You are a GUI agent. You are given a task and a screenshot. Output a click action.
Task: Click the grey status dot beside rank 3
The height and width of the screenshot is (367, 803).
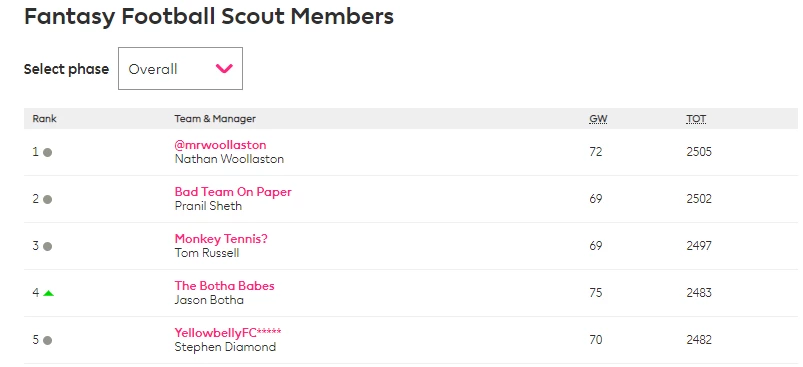(x=48, y=247)
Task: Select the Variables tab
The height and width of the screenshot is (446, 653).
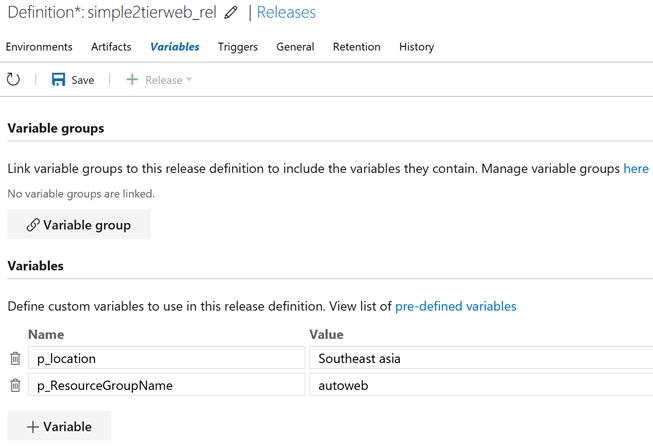Action: coord(175,47)
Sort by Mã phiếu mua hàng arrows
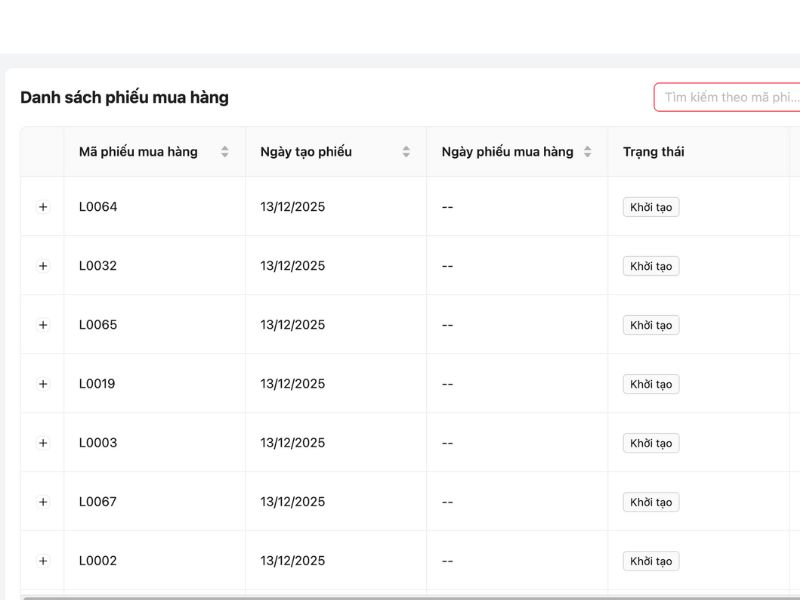 (x=225, y=152)
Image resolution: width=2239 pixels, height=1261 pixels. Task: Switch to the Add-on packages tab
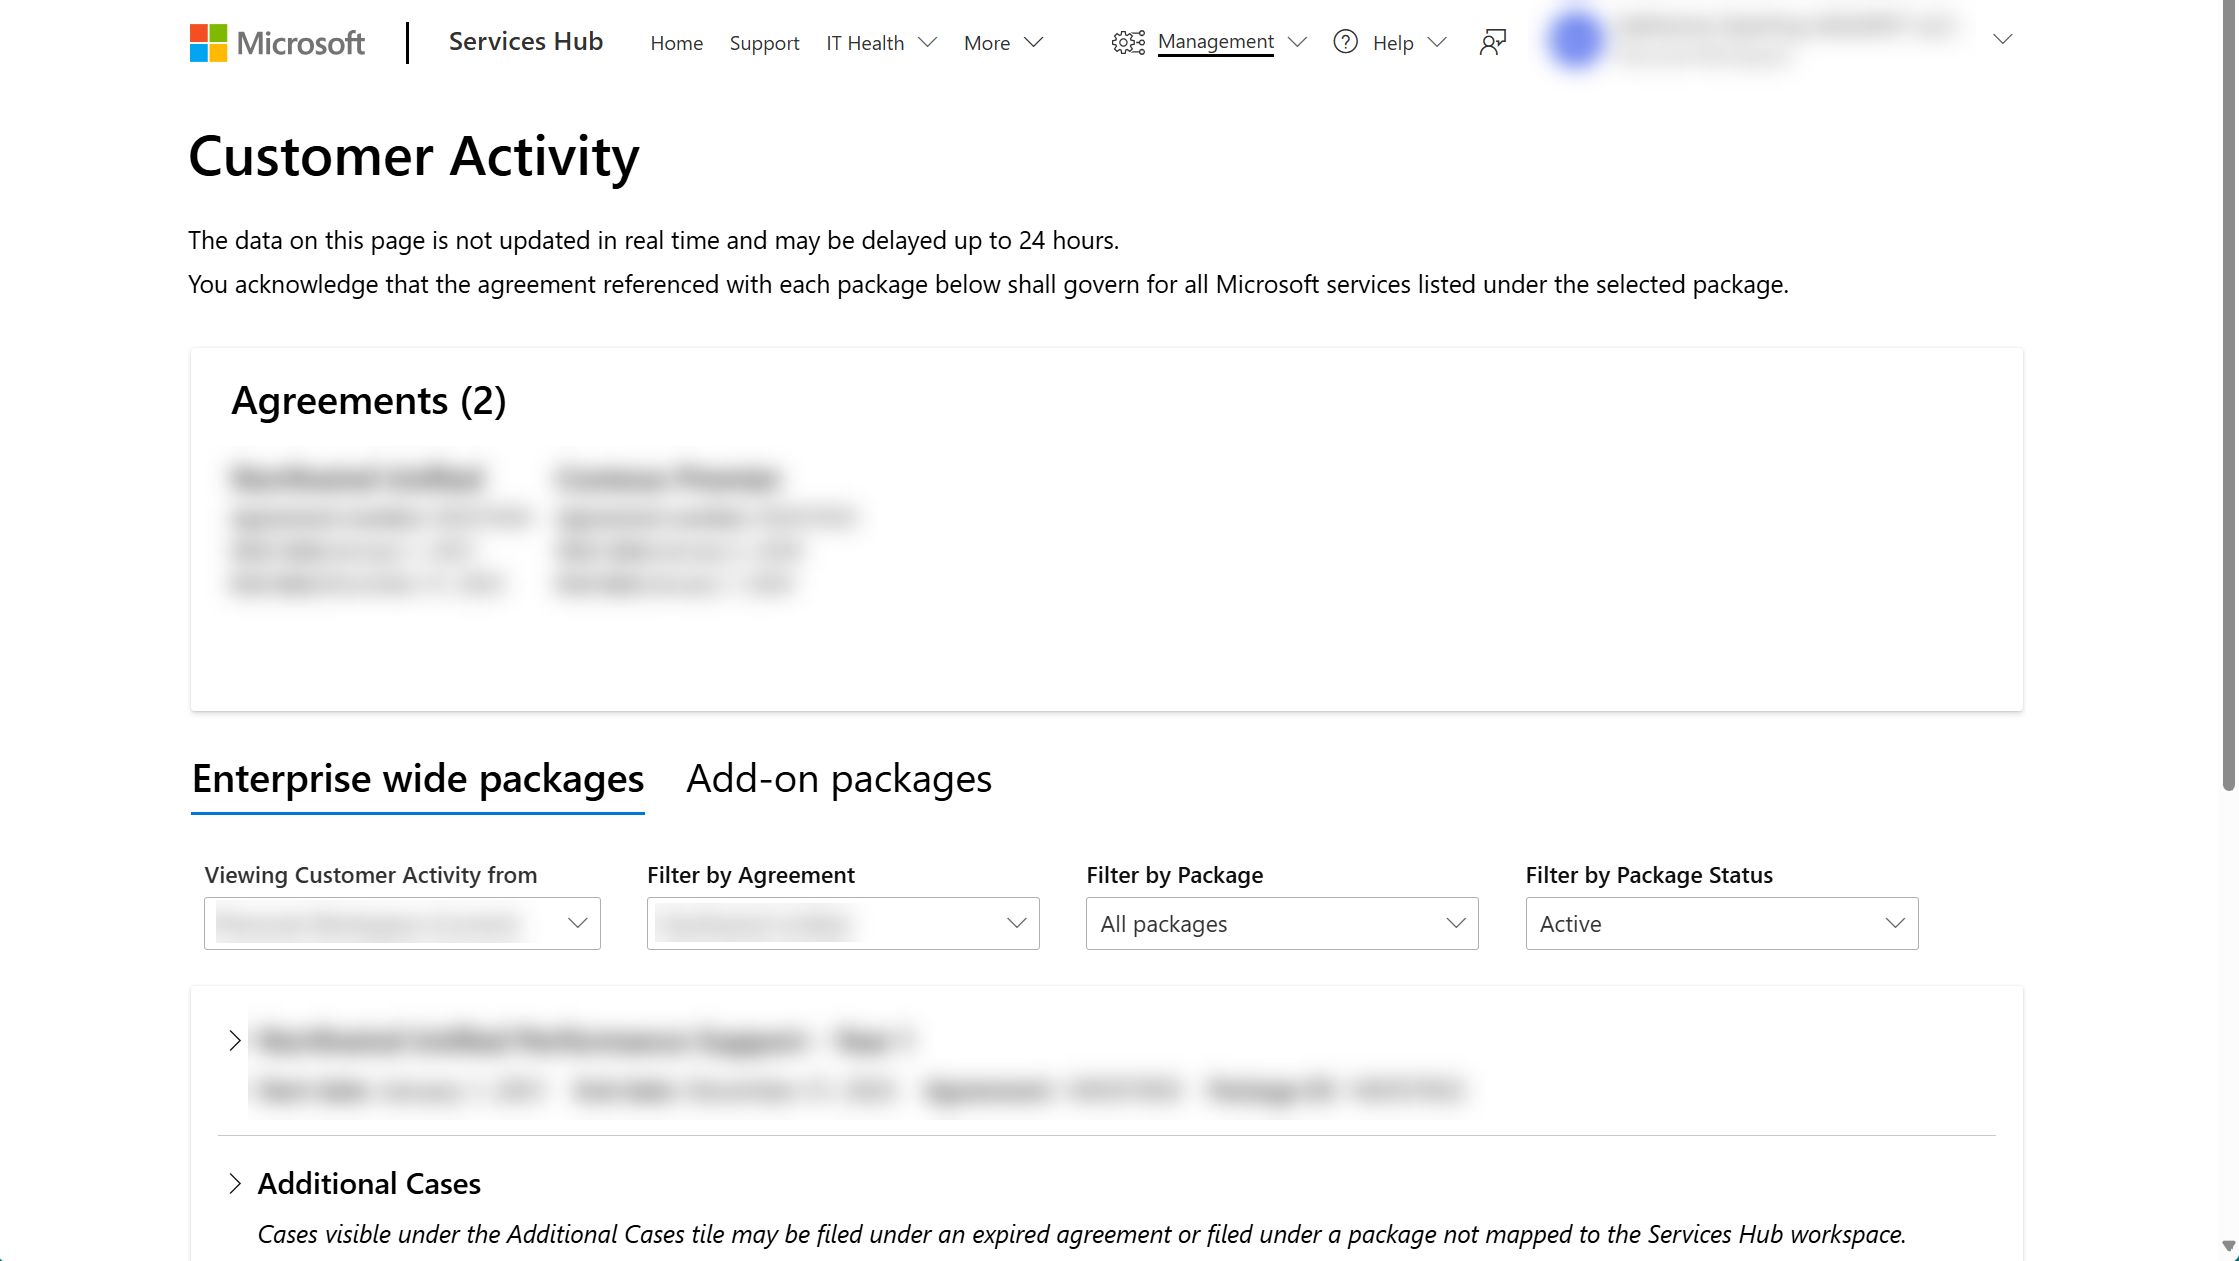pyautogui.click(x=840, y=777)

■ **The exercise**
Reproduce every row above in full, requests included, but shift each coordinate in the answers up by 4. Leave the pictures out.

■ **Finished task**
You are a GUI agent. You are given a task and a screenshot. Output a click action.
Task: Click the grey status dot beside rank 3
The height and width of the screenshot is (367, 803).
(x=52, y=251)
Task: Select the Variables tab
The height and width of the screenshot is (446, 653).
Action: coord(179,51)
Sort by Mã phiếu mua hàng arrows
 (x=229, y=156)
Image resolution: width=2239 pixels, height=1261 pixels. Task: Switch to the Add-on packages tab
pyautogui.click(x=844, y=781)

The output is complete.